L'Usine Digitale - Extraits - 10 décembre 2021

Le futur règlement sur la gouvernance des données est en voie d’adoption. Le Conseil de l’UE et les eurodéputés ont signé un accord. L’objectif de ce texte est de promouvoir le partage des données à travers à une série de mesures incitatives.

Le Parlement européen et le Conseil de l’Union européenne, qui représente les gouvernementaux des Etats membres, sont parvenus le 30 novembre 2021 à un accord sur le futur Data Governance Act (DGA). Ce texte a été présenté par la Commission européenne en novembre 2020. Il s’agit de la première initiative législative adoptée dans le cadre de la stratégie européenne sur les données.

PROMOUVOIR LE PARTAGE
Ce « marché unique européen des données », comme le nomme le commissaire Thierry Breton, vise à mettre en place divers mécanismes de partage des données en faisant la promotion de la disponibilité des données pour alimenter différents cas d’usage (santé, mobilité, finance, administration, agriculture…).

« Notre objectif était de poser les bases d’une économie des données dans laquelle les citoyens et les entreprises puissent avoir confiance, a expliqué l’eurodéputée Angelika Niebler en charge des négociations. Le partage des données ne peut s’épanouir que si la confiance et l’équité sont garanties, stimulant ainsi de nouveaux modèles commerciaux et l’innovation sociale. » Elle a ajouté que le Parlement européen avait insisté sur « un champ d’application clair » du futur règlement.

UN NOUVEL ACTEUR : LE SERVICE D’INTERMÉDIATION DES DONNÉES
Le DGA crée un nouvel acteur : les services d’intermédiation des données. Ils auront pour objectif de fournir un environnement sûr pour aider les entreprises et les particuliers à partager des données. Pour les entreprises, ces services pourront prendre la forme de plateformes numériques qui permettront le partage volontaire des données tout en respectant le secret des affaires et la vie privée.
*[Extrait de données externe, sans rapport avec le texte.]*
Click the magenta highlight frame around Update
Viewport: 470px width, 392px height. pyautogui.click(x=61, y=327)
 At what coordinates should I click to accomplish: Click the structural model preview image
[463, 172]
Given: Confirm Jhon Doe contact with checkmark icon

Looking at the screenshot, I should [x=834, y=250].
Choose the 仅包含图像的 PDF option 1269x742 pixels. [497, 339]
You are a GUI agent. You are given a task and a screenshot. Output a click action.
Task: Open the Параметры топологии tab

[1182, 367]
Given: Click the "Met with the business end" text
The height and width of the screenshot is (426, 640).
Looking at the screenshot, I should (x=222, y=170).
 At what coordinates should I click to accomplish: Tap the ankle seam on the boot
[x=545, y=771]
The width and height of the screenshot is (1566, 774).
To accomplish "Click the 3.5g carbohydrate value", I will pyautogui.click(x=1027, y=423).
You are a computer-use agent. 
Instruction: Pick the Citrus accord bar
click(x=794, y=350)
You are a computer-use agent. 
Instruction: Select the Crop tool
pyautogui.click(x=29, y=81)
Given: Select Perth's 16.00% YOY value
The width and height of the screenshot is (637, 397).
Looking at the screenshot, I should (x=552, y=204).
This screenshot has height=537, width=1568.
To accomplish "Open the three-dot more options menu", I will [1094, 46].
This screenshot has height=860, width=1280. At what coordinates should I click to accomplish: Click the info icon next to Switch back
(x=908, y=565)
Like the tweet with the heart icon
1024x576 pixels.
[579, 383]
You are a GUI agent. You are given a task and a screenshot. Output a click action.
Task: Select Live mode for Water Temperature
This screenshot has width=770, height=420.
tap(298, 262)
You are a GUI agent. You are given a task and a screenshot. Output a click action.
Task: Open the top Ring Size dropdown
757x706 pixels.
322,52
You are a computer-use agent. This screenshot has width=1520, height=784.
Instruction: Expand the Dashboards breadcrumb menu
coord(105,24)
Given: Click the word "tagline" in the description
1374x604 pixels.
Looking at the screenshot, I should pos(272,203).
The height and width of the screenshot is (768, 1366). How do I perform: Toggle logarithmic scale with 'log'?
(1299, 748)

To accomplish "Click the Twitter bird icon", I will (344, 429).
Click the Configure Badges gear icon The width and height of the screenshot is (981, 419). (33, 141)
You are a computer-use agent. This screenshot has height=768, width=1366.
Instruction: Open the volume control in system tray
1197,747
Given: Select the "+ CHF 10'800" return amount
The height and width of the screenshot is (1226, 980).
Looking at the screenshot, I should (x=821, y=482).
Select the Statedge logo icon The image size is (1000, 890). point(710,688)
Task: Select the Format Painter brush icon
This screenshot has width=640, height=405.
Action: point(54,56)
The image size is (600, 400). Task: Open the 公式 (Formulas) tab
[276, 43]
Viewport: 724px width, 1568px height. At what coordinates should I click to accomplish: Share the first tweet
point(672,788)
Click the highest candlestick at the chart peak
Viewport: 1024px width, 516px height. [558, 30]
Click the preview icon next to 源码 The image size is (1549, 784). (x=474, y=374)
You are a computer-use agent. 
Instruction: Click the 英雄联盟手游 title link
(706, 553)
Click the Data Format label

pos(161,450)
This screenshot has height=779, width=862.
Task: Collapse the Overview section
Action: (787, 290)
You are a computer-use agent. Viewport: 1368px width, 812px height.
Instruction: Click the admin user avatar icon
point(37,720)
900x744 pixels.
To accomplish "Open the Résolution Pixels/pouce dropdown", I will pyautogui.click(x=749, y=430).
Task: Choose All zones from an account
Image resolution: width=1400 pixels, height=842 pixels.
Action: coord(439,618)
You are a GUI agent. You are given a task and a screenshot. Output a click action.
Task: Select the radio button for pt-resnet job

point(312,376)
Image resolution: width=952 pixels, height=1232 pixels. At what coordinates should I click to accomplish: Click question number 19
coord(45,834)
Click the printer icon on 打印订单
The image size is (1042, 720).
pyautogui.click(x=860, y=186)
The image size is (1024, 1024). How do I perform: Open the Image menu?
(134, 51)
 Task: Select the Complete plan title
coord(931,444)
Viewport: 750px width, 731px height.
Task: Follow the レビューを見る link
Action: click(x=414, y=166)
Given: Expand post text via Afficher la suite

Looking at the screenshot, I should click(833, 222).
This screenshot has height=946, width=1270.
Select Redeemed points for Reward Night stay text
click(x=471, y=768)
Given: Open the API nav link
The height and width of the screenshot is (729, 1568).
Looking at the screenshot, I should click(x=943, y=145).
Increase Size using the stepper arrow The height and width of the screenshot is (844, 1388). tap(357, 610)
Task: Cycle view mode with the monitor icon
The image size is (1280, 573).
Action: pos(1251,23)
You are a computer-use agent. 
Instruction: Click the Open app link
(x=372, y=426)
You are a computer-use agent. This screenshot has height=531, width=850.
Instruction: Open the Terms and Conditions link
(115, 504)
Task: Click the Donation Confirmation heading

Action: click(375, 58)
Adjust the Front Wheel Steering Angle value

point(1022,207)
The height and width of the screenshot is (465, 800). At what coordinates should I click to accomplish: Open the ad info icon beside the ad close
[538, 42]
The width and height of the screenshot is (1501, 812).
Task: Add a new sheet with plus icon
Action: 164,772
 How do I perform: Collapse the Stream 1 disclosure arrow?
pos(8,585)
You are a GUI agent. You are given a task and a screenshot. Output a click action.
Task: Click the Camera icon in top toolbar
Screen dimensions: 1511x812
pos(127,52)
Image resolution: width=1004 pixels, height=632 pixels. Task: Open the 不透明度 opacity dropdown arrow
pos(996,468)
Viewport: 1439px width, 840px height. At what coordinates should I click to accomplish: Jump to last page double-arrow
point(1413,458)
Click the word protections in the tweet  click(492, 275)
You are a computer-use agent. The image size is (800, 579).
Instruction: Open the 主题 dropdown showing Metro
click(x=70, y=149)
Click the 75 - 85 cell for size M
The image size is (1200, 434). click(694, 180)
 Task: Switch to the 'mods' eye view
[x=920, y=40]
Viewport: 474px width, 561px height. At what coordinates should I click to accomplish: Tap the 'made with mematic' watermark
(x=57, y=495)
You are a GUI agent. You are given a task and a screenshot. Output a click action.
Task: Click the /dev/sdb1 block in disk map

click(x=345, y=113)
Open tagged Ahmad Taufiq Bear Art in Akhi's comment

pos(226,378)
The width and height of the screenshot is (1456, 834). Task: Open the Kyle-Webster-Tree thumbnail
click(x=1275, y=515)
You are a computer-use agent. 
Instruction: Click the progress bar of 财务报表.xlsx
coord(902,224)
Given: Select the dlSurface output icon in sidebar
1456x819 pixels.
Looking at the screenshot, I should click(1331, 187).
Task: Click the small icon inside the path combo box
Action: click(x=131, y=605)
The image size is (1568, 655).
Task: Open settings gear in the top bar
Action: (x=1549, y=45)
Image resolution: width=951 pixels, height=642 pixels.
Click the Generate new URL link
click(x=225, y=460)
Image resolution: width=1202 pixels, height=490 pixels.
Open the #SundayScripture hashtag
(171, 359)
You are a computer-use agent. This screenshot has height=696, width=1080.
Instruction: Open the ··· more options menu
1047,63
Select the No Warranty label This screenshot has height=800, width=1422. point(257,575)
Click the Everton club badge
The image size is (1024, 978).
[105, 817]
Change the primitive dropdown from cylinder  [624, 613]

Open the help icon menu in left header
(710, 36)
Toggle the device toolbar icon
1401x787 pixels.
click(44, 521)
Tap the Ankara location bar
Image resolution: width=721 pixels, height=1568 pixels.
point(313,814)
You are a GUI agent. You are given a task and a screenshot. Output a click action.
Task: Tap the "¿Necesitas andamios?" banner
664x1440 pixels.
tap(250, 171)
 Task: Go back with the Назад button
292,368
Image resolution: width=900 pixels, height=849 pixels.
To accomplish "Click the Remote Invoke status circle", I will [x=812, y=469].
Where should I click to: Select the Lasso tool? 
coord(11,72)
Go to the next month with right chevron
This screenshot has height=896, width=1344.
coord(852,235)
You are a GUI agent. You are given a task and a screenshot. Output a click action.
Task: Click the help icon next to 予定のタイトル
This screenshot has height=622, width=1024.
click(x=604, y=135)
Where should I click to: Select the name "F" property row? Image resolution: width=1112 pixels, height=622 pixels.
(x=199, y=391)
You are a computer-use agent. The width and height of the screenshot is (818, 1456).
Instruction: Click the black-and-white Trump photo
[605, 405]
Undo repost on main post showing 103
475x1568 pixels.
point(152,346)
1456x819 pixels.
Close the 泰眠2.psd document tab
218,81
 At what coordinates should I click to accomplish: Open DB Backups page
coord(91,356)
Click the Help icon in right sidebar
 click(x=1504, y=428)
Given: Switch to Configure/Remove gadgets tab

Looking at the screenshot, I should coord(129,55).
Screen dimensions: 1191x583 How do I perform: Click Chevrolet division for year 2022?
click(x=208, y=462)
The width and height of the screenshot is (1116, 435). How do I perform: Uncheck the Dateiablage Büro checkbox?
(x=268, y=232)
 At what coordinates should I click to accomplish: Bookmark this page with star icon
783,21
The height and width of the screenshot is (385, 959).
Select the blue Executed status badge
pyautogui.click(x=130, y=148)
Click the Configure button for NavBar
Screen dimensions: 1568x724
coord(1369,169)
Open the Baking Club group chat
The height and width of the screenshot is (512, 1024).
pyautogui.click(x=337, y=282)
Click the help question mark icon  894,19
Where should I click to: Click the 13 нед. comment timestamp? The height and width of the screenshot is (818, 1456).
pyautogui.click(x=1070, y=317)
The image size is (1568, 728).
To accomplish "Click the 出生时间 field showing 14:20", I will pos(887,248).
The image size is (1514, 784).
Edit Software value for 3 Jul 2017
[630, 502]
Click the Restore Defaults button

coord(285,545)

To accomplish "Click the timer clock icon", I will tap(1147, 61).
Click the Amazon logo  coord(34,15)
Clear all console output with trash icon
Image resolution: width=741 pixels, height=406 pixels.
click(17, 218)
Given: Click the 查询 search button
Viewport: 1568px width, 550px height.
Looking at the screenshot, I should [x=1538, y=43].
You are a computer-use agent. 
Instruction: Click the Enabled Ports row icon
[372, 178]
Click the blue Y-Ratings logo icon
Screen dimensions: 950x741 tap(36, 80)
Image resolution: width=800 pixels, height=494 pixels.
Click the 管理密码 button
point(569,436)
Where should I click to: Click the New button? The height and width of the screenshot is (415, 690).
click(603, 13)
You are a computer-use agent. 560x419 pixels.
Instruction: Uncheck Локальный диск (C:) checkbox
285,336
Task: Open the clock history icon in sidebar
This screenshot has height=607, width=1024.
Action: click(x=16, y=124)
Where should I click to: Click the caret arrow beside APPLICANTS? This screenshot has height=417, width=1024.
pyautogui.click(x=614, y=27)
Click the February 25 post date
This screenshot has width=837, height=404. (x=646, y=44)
Les services d’intermédiation aideront aussi les particuliers à exercer leurs droits dans le cadre du Règlement général sur la protection des données (RGPD). Ils pourront ainsi partager leurs informations avec des entreprises dans lesquelles ils ont confiance. Ces nouveaux acteurs devront être inscrits dans un registre et ne pourront pas tirer parti des données en les vendant. Ils pourront en revanche facturer les transactions.

Ce nouvel accord doit désormais être approuvé formellement par le Parlement et le Conseil avant d’entrer en vigueur. La commission de l’industrie, de la recherche et de l’énergie se prononcera sur cette version du texte lors d’une prochaine réunion.